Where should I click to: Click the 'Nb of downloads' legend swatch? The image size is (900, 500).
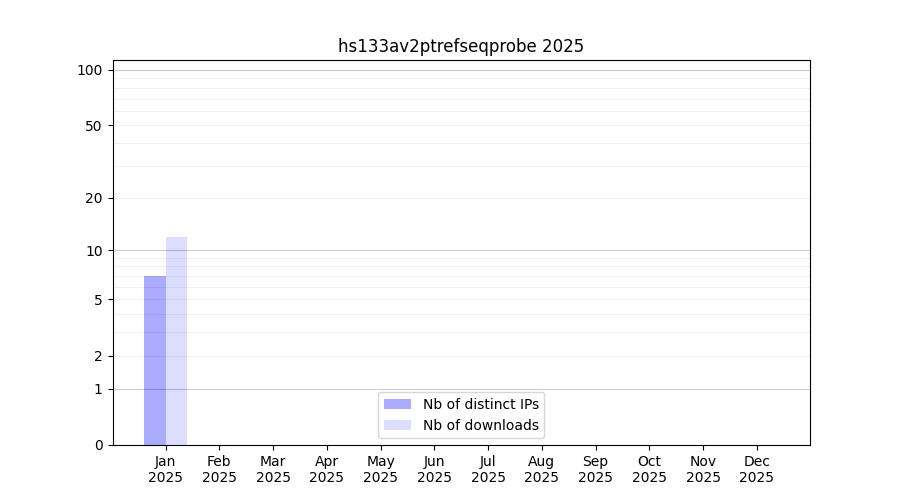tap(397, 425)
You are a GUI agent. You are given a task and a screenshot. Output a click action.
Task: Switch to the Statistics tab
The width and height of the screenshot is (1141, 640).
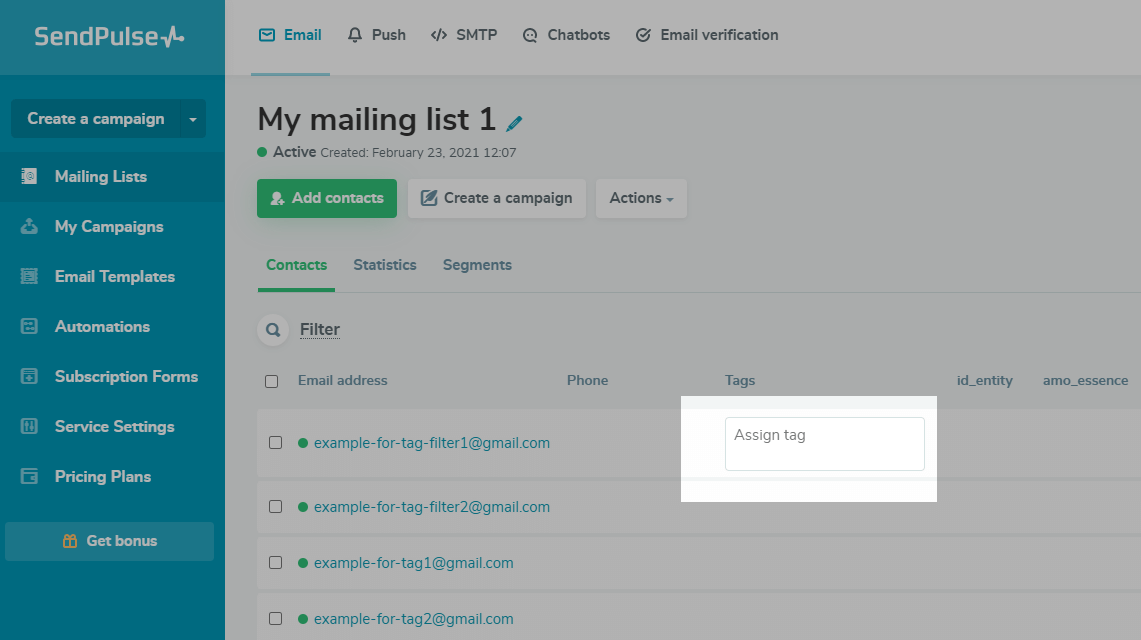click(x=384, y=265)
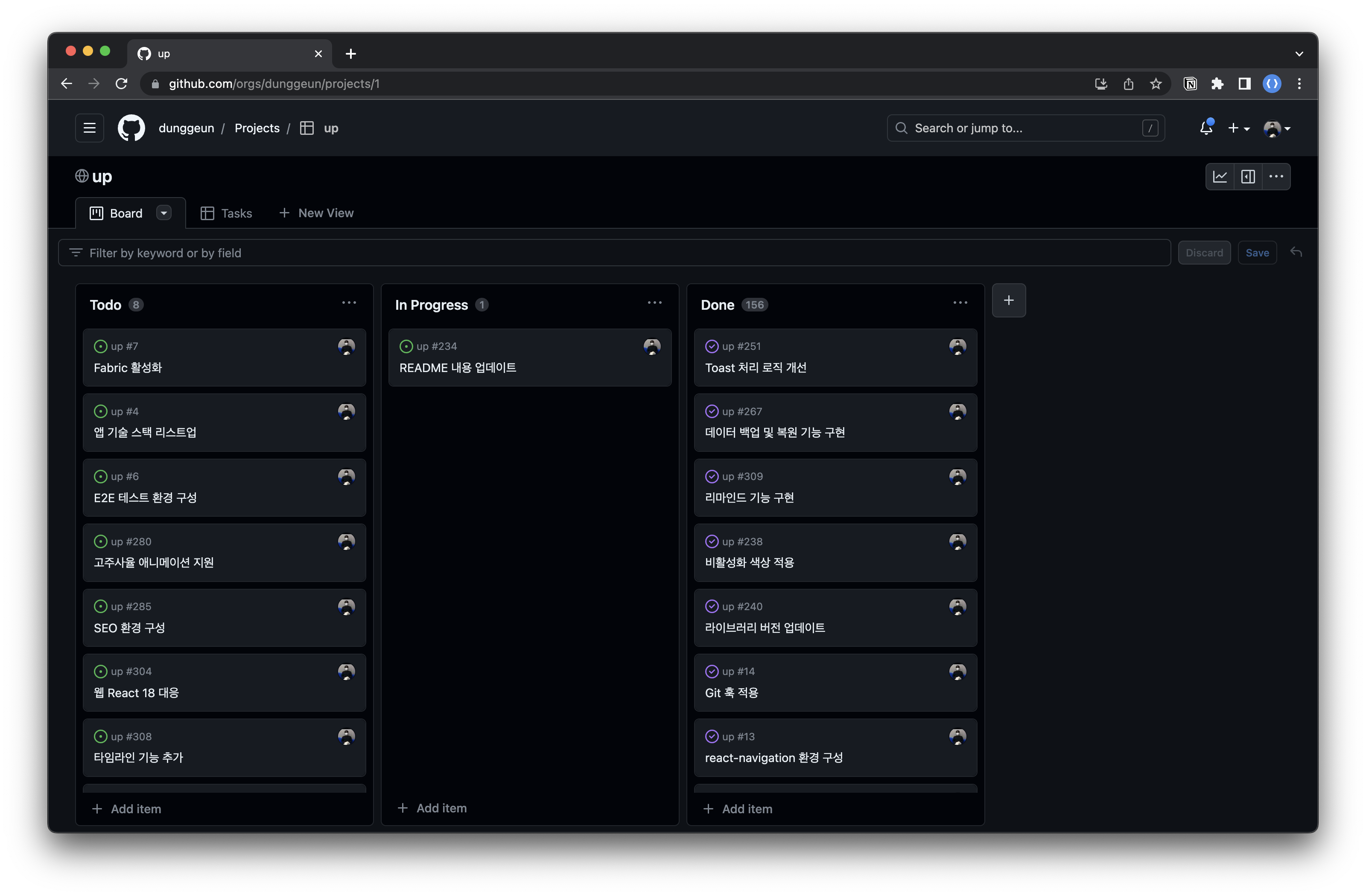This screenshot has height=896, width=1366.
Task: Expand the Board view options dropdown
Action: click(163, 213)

--------------------------------

- [Exercise instructions] Can you output all of the lines above as a Markdown table, with a Row column for the row number and a Line column for the line itself? Skip blank lines and leave the pictures out.

- [Result of this task]
| Row | Line |
|---|---|
| 1 | Where should I click to: Click the 'Nb of downloads' legend swatch? The image size is (900, 500). |
| 2 | tap(397, 425) |
| 3 | You are a GUI agent. You are given a task and a screenshot. Output a click action. |
| 4 | Task: Switch to the Statistics tab |
| 5 | The width and height of the screenshot is (1141, 640). |
| 6 | click(x=384, y=265) |
| 7 | This screenshot has height=896, width=1366. |
| 8 | Task: Expand the Board view options dropdown |
| 9 | Action: click(163, 213) |